I think if you were to change that to use a lambda, it uses the lambda to evaluate the string when it’s called, so it can actually change.

So the difference is the way you do it now, the string is evaluated once, but if you use a lambda it’s evaluated whenever it’s called.

Does that make sense?

2 Likes

That makes sense and we appreciate your help. I’m not that familiar with lambda. Do you have an example?

We could just do an instant command and put the print inside the “isRevLimit()” method. We will test that tomorrow.

Thanks your help.

I would expect the following to work:
Y.whenPressed(new InstantCommand(()-> System.out.println(m_IntakeMotor.isFWDLIMIT())));
This creates an instant command that triggers whenever you press the button, and executes a print statement with the value of the limit switch.

4 Likes

Thanks again. We aren’t meeting today, but I will test tomorrow and let everyone know how it goes.

1 Like

I had a team with a similar problem where they weren’t calling the function continuously, just once. Here is an example intake command that simply ends when the limit switch trips.

// Copyright (c) FIRST and other WPILib contributors.
// Open Source Software; you can modify and/or share it under the terms of
// the WPILib BSD license file in the root directory of this project.

package frc.robot.commands;

import edu.wpi.first.wpilibj2.command.CommandBase;
import frc.robot.Constants;
import frc.robot.subsystems.IntakeMotor;

public class Intake_Command extends CommandBase 
{
  private Boolean EndCommand = false;
  private final IntakeMotor m_intakeMotor;
  /** Creates a new Intake_Command. */
  public Intake_Command(IntakeMotor intakeMotor) 
  {
    this.m_intakeMotor = intakeMotor;
    addRequirements(intakeMotor);
    // Use addRequirements() here to declare subsystem dependencies.
  }

  // Called when the command is initially scheduled.
  @Override
  public void initialize() 
  {
    EndCommand = false;
   //initialize stuff like set zero and braking and such
  }

  // Called every time the scheduler runs while the command is scheduled.
  @Override
  public void execute() 
  {
    //Do your actual deploys and such
    EndCommand= m_IntakeMotor.isFWDLIMIT();
  }

  // Called once the command ends or is interrupted.
  @Override
  public void end(boolean interrupted) 
  {
    //Do your end stuff, probably m_intakeMotor.stop(); for example
  }

  // Returns true when the command should end.
  @Override
  public boolean isFinished() 
  { 
    return EndCommand;
  }
}

So when m_IntakeMotor.isFWDLIMIT(); becomes true, is isFinished() function will also return true. Lots of other ways to solve your problem, like with a boolean supplier for example, but this was just the easiest/first thing I thought of

1 Like

Thanks for the help. I am struggling understanding why this is different than what we have. Isn’t isFinished() called every time the scheduler runs?

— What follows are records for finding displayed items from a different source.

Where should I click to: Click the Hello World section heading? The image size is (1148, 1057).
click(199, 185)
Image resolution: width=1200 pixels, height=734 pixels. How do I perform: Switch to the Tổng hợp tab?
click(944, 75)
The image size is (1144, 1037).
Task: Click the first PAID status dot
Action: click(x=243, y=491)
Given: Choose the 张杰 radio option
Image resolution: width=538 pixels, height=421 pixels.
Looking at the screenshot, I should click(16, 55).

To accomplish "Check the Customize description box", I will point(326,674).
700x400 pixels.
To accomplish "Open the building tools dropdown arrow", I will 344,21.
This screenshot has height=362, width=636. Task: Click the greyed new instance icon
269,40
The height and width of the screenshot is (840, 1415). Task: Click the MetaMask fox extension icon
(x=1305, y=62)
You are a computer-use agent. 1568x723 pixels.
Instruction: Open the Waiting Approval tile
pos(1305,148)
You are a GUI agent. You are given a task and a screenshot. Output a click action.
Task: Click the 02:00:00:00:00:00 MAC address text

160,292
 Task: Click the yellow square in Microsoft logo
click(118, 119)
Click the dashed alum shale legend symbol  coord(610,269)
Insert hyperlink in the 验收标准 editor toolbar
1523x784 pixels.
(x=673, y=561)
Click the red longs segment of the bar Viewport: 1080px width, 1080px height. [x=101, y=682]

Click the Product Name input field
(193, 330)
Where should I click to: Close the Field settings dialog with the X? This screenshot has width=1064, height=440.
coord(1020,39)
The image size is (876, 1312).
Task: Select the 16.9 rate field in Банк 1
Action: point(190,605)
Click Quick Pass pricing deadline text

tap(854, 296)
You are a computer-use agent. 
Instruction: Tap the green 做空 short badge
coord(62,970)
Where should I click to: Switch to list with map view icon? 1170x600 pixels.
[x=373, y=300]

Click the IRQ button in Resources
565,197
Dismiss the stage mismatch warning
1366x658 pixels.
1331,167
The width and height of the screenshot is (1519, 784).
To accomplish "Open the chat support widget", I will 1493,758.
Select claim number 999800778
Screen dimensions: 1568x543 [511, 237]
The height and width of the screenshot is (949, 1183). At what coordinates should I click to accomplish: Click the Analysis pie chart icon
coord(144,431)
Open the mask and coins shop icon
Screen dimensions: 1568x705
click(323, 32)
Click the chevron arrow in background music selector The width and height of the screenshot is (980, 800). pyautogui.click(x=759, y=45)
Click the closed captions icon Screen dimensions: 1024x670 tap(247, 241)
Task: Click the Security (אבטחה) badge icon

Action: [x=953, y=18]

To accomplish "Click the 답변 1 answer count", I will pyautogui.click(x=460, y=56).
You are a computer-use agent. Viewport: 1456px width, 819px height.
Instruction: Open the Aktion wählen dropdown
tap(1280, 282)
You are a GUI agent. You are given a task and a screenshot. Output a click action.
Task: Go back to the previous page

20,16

  public boolean isFinished() 
  { 
    return EndCommand;
  }

Should be the same as

  public boolean isFinished() 
  { 
    return m_IntakeMotor.isFWDLIMIT() == 1;
  }

I should have looked at your github lol. Yes, that should work, though you don’t need the == 1 as that function should return a boolean already.
I assume the print statement never shows a change? Which would mean the problem is the read function itself.
When reading limit switches I usually just read them directly as digital inputs, so something like:

deployMotor.getSensorCollection().isFwdLimitSwitchClosed();

Which is similar to what you are doing, but with just the one call.

This topic was automatically closed 365 days after the last reply. New replies are no longer allowed.